## Document excerpt
And even if you don't believe in everlasting life, or the matter at hand isn't religion, why wouldn't you want to argue for your vision of a good society?

The times in history that I'm drawn to are the ones where ideas and debates were thick in the air-- such as the Gaelic Revival and the Irish Revolution in Ireland, or the late nineteenth century in Russia, or the nineteen-thirties in Britain.

But even if you're talking about something non-ideological, such as cinema or architecture, "whatever floats your boat" doesn't float the boat of human interaction very far.

Of course, we have the worst of both worlds today-- where a supposed pluralism is unspokenly dominated by an utterly intolerant secular-globalist progressivism.

(An afterthought: I've always been baffled when the term "bore" is applied to somebody who has an obsessive interest in a subject and won't shut up about it. That might be irritating, to be sure. But give me that kind of "bore" any day ahead of the the more usual sort of bore-- somebody who has no consuming interests or passions, and who really has no conversation beyond general knowledge and received opinion.)

Friday, September 5, 2025

I Don't Care About Spoilers (Much)

Am I unusual for not caring very much about "spoilers" in movies and books? 

I've never felt that a movie is "spoiled" because you know what's going to happen. If that was the case, rewatching a movie (or re-reading a book) would be a diminished experience, whereas it's generally an enhanced experience (if it's worth watching in the first place).

If I know I'm going to watch a film in the very near future, or if I'm trying to decide whether I should, then I will avoid reading plot summaries. Usually.

But if it's simply a film I might see in the future, I don't go to any such efforts.

I've frequently found myself having conversations of this kind:

"And then his face is all burnt by acid and he disappears for years and...well, I won't tell you what happens in case you want to watch it some day."

"No, it's fine, tell me." (My immediate curiosity is piqued.)

"No! You might watch it some day."

I can't help thinking that surprises and twists are the cheapest tools in the storyteller's toolbox. Necessary, but far less important than dialogue and characterization and the stuff that never ceases to please.

Tuesday, September 2, 2025

Is My Hunger for a Roman Fleuve Going to be Satisfied?

"Roman fleueve" means "river novel" in French, and a roman fleuve is a long story that is serialized over several novels.

I've always liked the idea of a roman fleuve. It seems potentially very satisfying.

I tried reading the most famous of them all, A La Recherche du Temps Perdu by Marcel Proust, about fifteen years ago. I really couldn't get into it, it was very heavy, with lots of long descriptive passages (which I hate). To be honest, I didn't even get through the first volume.


Like everybody, I'd heard about the famous scene involving the tea-cake at the start, where the taste of a tea-cake dipped in tea brings back memories of the narrator's life, and initaties the reminiscences. The description of this scene really seems to speak to everybody; it's the sort of thing nobody forgets once they've heard it described. We're all fascinated by memory, I think.

Around the same time, I read most of Anthony Powell's A Dance to the Music of Time. The catalyst event in this roman fleuve is the narrator watching snow falling into a brazier, which is also a very appealing image. The title is also tremendously evocative.

The idea of an entire story, a very long story, which is all part of the same reverie (in some way) greatly pleases me. I'm not sure why. The idea pleases me in the same way that the atmosphere of "In My Life" by the Beatles pleases me. Or the title of Maurice Baring's memoirs, Puppet Show of Memory. (Baring was a friend of Chesterton and Belloc, a writer and a Catholic convert.)

## Records for the task
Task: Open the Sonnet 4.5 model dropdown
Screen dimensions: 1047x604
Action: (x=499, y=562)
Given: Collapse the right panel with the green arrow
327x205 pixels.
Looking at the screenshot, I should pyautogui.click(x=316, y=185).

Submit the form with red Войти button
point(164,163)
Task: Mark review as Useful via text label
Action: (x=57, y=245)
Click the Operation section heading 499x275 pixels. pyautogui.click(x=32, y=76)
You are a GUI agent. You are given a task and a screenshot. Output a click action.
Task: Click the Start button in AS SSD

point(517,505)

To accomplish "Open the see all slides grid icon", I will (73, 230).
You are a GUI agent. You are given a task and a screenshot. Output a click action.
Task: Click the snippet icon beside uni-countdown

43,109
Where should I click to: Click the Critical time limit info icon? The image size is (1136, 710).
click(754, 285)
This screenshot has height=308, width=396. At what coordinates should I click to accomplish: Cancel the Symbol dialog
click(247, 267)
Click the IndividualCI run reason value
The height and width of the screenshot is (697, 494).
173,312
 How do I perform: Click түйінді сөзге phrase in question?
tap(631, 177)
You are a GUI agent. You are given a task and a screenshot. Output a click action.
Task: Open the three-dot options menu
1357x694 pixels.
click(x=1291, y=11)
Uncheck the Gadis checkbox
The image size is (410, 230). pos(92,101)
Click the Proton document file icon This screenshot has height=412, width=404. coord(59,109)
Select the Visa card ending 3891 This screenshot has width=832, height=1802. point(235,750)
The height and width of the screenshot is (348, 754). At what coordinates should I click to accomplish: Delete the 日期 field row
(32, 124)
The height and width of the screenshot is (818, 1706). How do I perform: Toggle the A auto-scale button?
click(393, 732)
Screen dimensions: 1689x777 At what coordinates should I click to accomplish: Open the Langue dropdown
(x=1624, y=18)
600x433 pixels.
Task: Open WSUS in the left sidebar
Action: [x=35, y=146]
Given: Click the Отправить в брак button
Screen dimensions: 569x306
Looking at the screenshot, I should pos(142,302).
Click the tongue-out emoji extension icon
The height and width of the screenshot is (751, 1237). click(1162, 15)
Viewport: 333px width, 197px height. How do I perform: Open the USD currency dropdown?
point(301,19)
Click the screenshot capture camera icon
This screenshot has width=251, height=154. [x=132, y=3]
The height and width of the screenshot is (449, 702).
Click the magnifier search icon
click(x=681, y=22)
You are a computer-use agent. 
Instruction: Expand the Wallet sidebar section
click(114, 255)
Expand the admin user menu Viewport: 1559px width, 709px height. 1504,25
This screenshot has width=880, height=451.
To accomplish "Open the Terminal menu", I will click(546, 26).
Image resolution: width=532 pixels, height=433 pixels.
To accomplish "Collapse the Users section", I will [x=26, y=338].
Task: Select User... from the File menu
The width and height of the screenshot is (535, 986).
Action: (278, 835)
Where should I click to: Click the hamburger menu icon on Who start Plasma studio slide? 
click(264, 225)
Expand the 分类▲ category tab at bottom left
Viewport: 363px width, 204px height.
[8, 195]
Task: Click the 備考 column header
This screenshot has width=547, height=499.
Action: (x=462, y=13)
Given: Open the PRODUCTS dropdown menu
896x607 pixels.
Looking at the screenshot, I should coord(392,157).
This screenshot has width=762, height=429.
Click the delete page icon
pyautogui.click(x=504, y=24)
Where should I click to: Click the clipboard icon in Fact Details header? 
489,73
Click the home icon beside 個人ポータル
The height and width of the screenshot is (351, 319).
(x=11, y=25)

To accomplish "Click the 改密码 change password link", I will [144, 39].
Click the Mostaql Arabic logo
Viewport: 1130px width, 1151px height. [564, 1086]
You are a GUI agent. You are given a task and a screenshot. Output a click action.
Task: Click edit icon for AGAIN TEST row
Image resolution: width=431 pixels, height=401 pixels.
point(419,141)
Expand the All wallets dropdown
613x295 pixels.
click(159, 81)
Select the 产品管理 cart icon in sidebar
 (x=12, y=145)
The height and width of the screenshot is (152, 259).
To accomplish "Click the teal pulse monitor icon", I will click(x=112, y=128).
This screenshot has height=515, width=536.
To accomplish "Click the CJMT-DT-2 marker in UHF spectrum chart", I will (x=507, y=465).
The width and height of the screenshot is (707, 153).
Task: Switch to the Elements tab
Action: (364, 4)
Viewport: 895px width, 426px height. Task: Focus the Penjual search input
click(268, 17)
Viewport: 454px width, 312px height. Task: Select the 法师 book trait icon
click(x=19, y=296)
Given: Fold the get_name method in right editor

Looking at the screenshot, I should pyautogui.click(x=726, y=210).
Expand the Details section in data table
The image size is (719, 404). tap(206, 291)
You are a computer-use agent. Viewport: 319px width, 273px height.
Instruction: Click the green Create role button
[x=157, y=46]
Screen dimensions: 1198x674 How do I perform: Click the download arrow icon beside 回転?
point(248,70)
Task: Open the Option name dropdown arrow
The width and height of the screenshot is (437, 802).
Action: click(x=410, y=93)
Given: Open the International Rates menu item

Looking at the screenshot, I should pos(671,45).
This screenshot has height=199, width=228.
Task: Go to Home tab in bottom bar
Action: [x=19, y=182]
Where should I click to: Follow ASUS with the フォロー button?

## What to work on
1. According to the blog excerpt, why doesn't knowing what happens in a movie spoil it for the writer? Answer in one to three sentences.
2. In the listing, swap "checkbox" for "check box" in everything from the line that contains "Submit the form with red Войти button" down to the line that contains "The height and width of the screenshot is (751, 1237).", and give those lines again with nothing else changed.

## Answers to the exercises
1. If knowing the plot spoiled a movie, then rewatching a movie or rereading a book would be a diminished experience. In fact, it is generally an enhanced experience, as long as the work is worth watching in the first place.

2.
Submit the form with red Войти button
point(164,163)
Task: Mark review as Useful via text label
Action: (x=57, y=245)
Click the Operation section heading 499x275 pixels. pyautogui.click(x=32, y=76)
You are a GUI agent. You are given a task and a screenshot. Output a click action.
Task: Click the Start button in AS SSD

point(517,505)

To accomplish "Open the see all slides grid icon", I will (73, 230).
You are a GUI agent. You are given a task and a screenshot. Output a click action.
Task: Click the snippet icon beside uni-countdown

43,109
Where should I click to: Click the Critical time limit info icon? The image size is (1136, 710).
click(754, 285)
This screenshot has height=308, width=396. At what coordinates should I click to accomplish: Cancel the Symbol dialog
click(247, 267)
Click the IndividualCI run reason value
The height and width of the screenshot is (697, 494).
173,312
 How do I perform: Click түйінді сөзге phrase in question?
tap(631, 177)
You are a GUI agent. You are given a task and a screenshot. Output a click action.
Task: Open the three-dot options menu
1357x694 pixels.
click(x=1291, y=11)
Uncheck the Gadis check box
The image size is (410, 230). pos(92,101)
Click the Proton document file icon This screenshot has height=412, width=404. coord(59,109)
Select the Visa card ending 3891 This screenshot has width=832, height=1802. point(235,750)
The height and width of the screenshot is (348, 754). At what coordinates should I click to accomplish: Delete the 日期 field row
(32, 124)
The height and width of the screenshot is (818, 1706). How do I perform: Toggle the A auto-scale button?
click(393, 732)
Screen dimensions: 1689x777 At what coordinates should I click to accomplish: Open the Langue dropdown
(x=1624, y=18)
600x433 pixels.
Task: Open WSUS in the left sidebar
Action: [x=35, y=146]
Given: Click the Отправить в брак button
Screen dimensions: 569x306
Looking at the screenshot, I should pos(142,302).
Click the tongue-out emoji extension icon
The height and width of the screenshot is (751, 1237). click(1162, 15)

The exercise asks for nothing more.